Porque é que, por vezes, é preciso dar permissão a si próprio para se apaixonar: se o sentimento morreu mas os rituais permanecem

Se se apercebe que nos braços do seu parceiro não procura intimidade, mas apenas calor, como o de uma almofada térmica.

As suas histórias sobre o trabalho não provocam interesse, mas um contador interno que conta os minutos até ao fim da conversa, segundo o correspondente do .

Continuamos a gostar dele, mas com a mesma bondade desinteressada com que cuidaríamos de um familiar velho e doente. Não há amor, mas há uma poderosa inércia de hábito, medo da solidão e um esmagador sentido de dever que nos impede de dar um passo em direção à saída.

Admitir isso a si próprio é talvez a coisa mais assustadora. A sociedade, a literatura e o cinema dizem-nos que o amor é para sempre e que o seu desaparecimento é um sinal de fraqueza, preguiça ou traição.

Agarramo-nos com força à sombra do sentimento, convencendo-nos de que é apenas uma “crise”, que temos de esperar que passe, ou que “todas as famílias são assim”. Continuamos a fazer de casal feliz mesmo quando o deserto já cresceu cá dentro.

Os psicólogos chamam a este estado “divórcio emocional” – quando a ligação formal se mantém, mas a proximidade emocional e íntima morreu. Os parceiros tornam-se companheiros de apartamento que partilham uma casa comum.
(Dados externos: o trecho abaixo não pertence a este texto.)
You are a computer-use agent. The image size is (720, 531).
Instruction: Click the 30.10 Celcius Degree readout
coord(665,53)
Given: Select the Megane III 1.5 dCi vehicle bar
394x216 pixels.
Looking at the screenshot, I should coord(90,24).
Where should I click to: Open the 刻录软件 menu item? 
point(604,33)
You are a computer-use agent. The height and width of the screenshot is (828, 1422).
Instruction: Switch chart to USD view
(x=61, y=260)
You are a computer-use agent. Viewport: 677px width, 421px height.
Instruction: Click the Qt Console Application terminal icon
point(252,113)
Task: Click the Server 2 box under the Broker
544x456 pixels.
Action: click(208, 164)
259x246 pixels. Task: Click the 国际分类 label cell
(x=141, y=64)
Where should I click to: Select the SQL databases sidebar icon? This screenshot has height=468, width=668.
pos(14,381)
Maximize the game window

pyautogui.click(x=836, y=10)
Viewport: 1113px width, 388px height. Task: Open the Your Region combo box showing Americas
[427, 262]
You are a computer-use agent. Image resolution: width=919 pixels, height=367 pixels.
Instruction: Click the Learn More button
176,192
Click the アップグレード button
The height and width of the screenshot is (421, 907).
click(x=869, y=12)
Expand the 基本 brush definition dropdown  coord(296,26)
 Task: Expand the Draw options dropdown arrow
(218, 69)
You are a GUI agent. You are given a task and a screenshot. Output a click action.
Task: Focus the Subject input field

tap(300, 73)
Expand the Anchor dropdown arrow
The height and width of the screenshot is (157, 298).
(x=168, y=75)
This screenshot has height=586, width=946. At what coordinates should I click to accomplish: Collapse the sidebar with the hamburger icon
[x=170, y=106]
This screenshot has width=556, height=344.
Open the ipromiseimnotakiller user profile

Muitas vezes, numa situação destas, as pessoas nem sequer discutem, são apenas… indiferentes. E essa indiferença é mais assustadora do que qualquer ódio, porque não há energia para mudar.

Alexei Reznikov, um especialista em crises de parceria, diz o seguinte: “Agarrar-se a uma relação em que não há amor, por medo ou pena, é uma forma de crueldade para consigo e para com o seu parceiro. Retira-lhe a oportunidade de ser verdadeiramente amado e a si próprio – o direito à felicidade. Por vezes, a coisa mais corajosa e honesta a fazer é reconhecer o fim.”

Apaixonar-se não significa bater com a porta imediatamente. Significa passar pelo árduo trabalho interior de reconhecer a perda, lamentar os belos momentos que existiram e deixar de se culpar a si próprio ou ao seu parceiro. Os sentimentos, tal como os seres vivos, nascem, vivem e morrem. E a sua morte não é uma catástrofe, mas uma lei natural, ainda que dolorosa, da natureza.

Tentar “ressuscitar” um sentimento morto através de sexo obrigatório, encontros repetidos ou terapia é muitas vezes como tentar fazer florescer um ramo de flores cortado. Cria apenas uma aparência de vida que é dolorosa para ambos.

A energia gasta nesta simulação poderia ter sido canalizada para um divórcio pacífico e respeitoso ou para a reconstrução da relação num formato de amizade. Permitir-se a si próprio deixar de amar é um ato de enorme respeito por si próprio.

Esta afirmação, “A minha vida e os meus sentimentos são demasiado valiosos para serem desperdiçados num simulacro. Tenho direito a emoções reais, mesmo que para isso tenha de passar pela dor de uma separação.”

Muitas vezes, depois de uma confissão destas, não vem o caos, mas uma estranha calma. A tensão interior constante de ter de mentir a si próprio e fingir desaparece.

Pode finalmente começar a falar com o seu parceiro de forma honesta, sem esperanças e pretensões, mas como dois adultos que traçam uma linha sob uma fase importante. Talvez esta revelação seja a terapia de choque que irá abalar a relação e dar-lhe uma segunda oportunidade inesperada – mas numa base completamente nova e sóbria.

Ou talvez seja o início de uma separação pacífica, após a qual se poderá manter o respeito e o calor humano. Seja como for, ser honesto consigo mesmo liberta a enorme energia que estava ligada à manutenção da ilusão.

Esta energia pode ser canalizada para uma nova vida, para se conhecer a si próprio, para construir uma relação em que se possa sentir de novo em vez de fingir. A morte do amor não é um julgamento da sua identidade.

É o fim de uma história e o potencial início de outra. E só dando a si próprio permissão para virar honestamente esta página, terá a oportunidade de escrever uma nova um dia – uma em que os sentimentos serão reais, não emprestados por um sentido de obrigação.